Motorola Moto G5s Plus performance
The Snapdragon 625 built into the G5S Plus offers solid mid-range performance that is barely noticeable from the Moto G5 Plus. It’s just agonizing that Asus recently pointed out that its direct successor, the Snapdragon 630 chipset, is currently undergoing mass production. This would have made a big difference for this phone model’s update. One has to wonder, why the 625 ended up here when it would have found a proper new home in the smaller Moto G5S.
Motorola has passed up an important opportunity to give the Moto G5S Plus a competitive new factor, which would have also been advantageous together with the dual cameras. The newer chipset would have offered some exciting technology for imaging, eliminating some possibilities for the otherwise well-selected hardware.
Apart from the processor, the Moto G5S Plus offers 3GB of RAM and 32GB of expandable flash memory storage. Gaming performance is only sufficient for simple games: You will only get good graphics with a Snapdragon from the 800 family or a Samsung Galaxy S7, which is currently available on eBay for the same price.
Motorola Moto G5s Plus audio
The sole encased loudspeaker directs its sound downwards. There is one microphone on the bottom and one on the rear next to the camera, while the good ol’ headphone port is still there. Motorola does not include any headset in the packaging though.
Motorola Moto G5s Plus camera
Motorola is taking some bold steps with its rear camera. The G5S Plus’ single camera with a large f/1.7 aperture—which is actually quite good—gives way to two 12-MP cameras with only f/2.0. The only downer is that there is an option of subsequently adjusting your photos’ focal point. Unfortunately, Motorola did not wait for the corresponding optimized chipset, which means that the focus effect will not work as properly as it should.
The camera software comes ready for some funny business: It replaces individual depths with other images, backgrounds, or colors everything black and white except on one layer. In theory, it sounds exciting, but falls short in practice due to its flawed depth detection abilities.
Individually though, the cameras deliver satisfactory results for both photos and stabilized videos. The selfie cam is the main winner in the evening, primarily because of its flash, and it’s also good against backlighting during the day. Unfortunately, the rear camera is not an improvement over the f/1.7 single camera, therefore it falls short as an effort to improve the previous G5 Plus.
Motorola Moto G5s Plus battery
The Moto G5S Plus’s battery holds out well for one-and-a-half days and takes a little more than an hour to fully recharge. It is non-removable and contains 3,000 mAh, with battery life being good but not extraordinary.
Motorola Moto G5s Plus technical specifications
Motorola’s special edition G5S Plus is supposed to be the essential update to the fifth-generation Moto Gs. But competition from phones like the Honor 6X has already set the bar quite high in January—dual cameras, a fingerprint sensor, and strong hardware equipment are now a must in this price category, and Motorola still lags behind here. Now Motorola offers a sleek device, but is moving away (but not quite) from the best bang-for-the-buck category at almost $300.

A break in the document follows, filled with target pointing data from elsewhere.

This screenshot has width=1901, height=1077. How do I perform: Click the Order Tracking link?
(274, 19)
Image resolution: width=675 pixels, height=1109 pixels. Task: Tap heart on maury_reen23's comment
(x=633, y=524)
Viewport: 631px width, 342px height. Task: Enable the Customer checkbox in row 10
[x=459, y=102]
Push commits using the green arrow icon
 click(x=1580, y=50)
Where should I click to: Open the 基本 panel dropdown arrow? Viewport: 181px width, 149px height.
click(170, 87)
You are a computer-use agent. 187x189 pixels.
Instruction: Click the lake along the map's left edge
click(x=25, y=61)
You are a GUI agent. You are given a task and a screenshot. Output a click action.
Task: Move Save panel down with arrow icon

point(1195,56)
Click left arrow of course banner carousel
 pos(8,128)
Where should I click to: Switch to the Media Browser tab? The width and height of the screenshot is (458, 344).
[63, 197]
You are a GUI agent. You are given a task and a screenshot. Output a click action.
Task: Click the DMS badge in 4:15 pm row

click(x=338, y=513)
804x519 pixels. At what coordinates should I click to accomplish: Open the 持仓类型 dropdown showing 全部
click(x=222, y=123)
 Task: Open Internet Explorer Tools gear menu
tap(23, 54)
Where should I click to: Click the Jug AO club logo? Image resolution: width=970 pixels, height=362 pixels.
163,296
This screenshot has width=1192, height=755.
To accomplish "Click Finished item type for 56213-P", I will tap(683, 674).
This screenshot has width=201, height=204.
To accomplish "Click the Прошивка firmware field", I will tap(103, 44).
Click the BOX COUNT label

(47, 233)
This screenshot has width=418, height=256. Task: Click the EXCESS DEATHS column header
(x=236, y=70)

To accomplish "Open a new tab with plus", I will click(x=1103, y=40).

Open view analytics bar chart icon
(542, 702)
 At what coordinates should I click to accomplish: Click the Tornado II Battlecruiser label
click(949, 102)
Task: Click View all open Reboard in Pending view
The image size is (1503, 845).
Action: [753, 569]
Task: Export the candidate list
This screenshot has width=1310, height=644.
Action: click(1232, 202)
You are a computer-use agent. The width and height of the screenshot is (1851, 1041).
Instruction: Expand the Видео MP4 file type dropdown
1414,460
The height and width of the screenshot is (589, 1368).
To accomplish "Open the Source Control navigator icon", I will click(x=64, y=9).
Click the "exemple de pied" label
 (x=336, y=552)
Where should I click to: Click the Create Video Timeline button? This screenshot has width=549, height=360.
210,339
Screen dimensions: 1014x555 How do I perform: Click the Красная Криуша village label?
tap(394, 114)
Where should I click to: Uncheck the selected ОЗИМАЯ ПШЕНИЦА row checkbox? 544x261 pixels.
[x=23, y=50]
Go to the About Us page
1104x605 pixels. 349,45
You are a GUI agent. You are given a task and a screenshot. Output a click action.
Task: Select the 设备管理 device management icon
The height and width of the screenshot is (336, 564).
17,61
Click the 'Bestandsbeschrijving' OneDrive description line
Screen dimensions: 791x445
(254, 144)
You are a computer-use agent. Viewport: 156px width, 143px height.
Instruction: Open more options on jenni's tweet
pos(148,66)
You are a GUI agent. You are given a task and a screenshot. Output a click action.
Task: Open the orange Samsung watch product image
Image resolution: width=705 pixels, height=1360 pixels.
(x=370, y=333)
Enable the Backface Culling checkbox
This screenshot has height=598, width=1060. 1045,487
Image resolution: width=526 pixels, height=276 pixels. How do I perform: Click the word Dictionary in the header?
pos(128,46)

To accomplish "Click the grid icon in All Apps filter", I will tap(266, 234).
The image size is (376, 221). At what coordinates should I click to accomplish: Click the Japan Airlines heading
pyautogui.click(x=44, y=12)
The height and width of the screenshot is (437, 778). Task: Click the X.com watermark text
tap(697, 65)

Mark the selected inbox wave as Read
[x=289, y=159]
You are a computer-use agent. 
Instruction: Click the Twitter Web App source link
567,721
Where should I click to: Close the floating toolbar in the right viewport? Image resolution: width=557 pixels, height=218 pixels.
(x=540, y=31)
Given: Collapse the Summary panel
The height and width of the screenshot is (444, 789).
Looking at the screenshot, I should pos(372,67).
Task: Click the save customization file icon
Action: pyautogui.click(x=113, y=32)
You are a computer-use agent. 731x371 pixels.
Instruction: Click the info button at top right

This is bad timing for Motorola. It shows the new Moto G5S and G5S Plus were released too early. They should have waited for the new Snapdragon 630 processor, which would have taken better advantage of the dual camera, and it is frankly dangerous to schedule the release so close to the standard Moto G5. Motorola should expect to lose the trust of buyers that have an outdated device in their hands after just half a year. It’s a sad truth because the Moto G5S Plus is actually a very decent smartphone.
But when you look at the competition and its failures in hardware and software, it doesn’t merit that half star to a full 4.